→ **What the task requires**: Lay out each line of the entries below as a Markdown table with two columns, Row and Line, numbering the rows and skipping any blank lines. Leave the pictures out.

→ **Items listed in a dataset**:
==========

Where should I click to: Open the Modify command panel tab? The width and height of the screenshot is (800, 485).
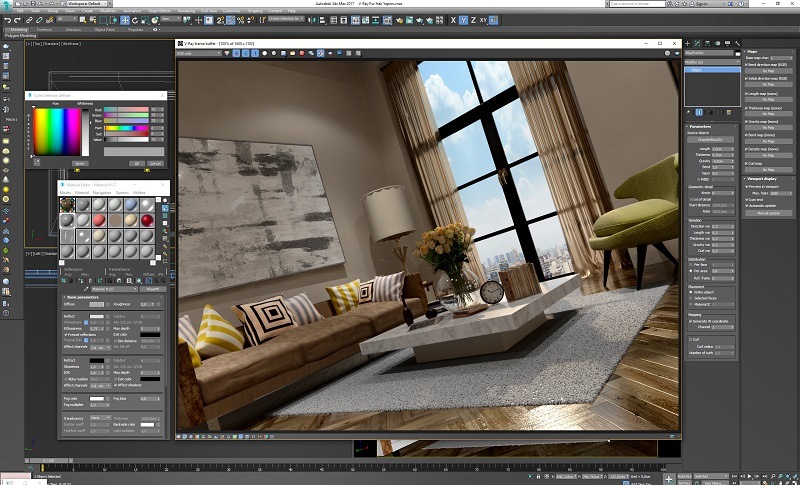pyautogui.click(x=698, y=44)
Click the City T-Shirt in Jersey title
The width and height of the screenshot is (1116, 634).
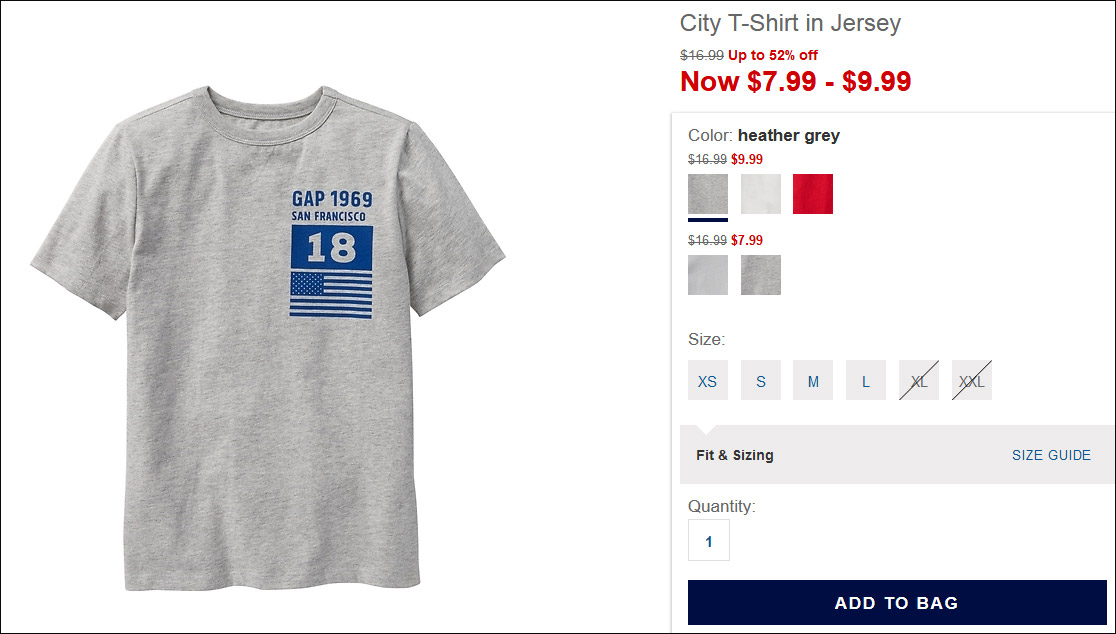point(790,23)
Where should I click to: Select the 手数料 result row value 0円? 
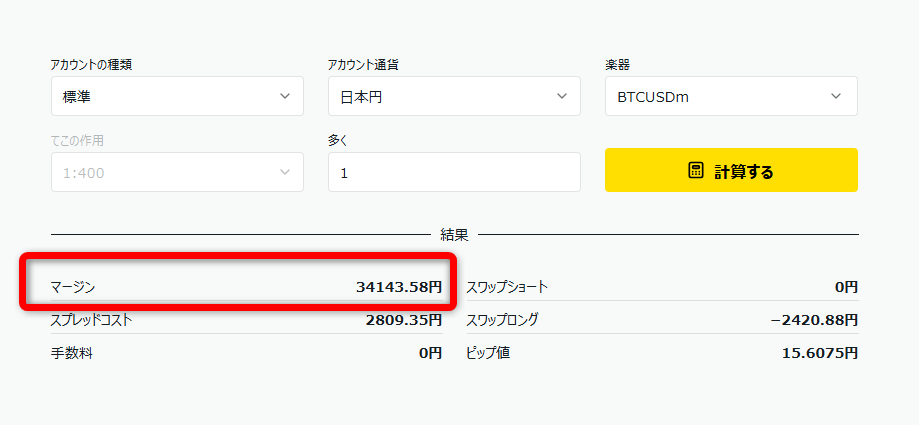[x=430, y=353]
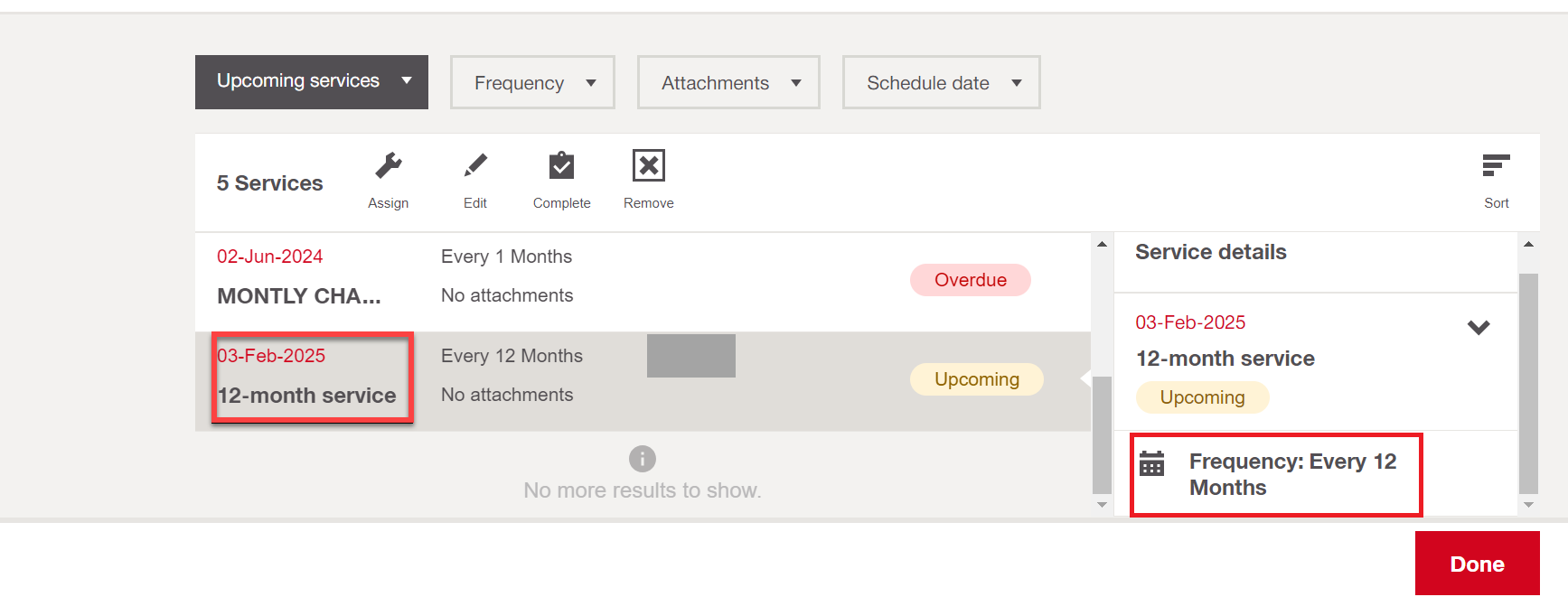Mark service complete with clipboard icon

pos(561,165)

==========

→ **Exercise response**:
| Row | Line |
|---|---|
| 1 | Where should I click to: Open the Modify command panel tab? The width and height of the screenshot is (800, 485). |
| 2 | pyautogui.click(x=698, y=44) |
| 3 | Click the City T-Shirt in Jersey title |
| 4 | The width and height of the screenshot is (1116, 634). |
| 5 | point(790,23) |
| 6 | Where should I click to: Select the 手数料 result row value 0円?  |
| 7 | [x=430, y=353] |
| 8 | Mark service complete with clipboard icon |
| 9 | pos(561,165) |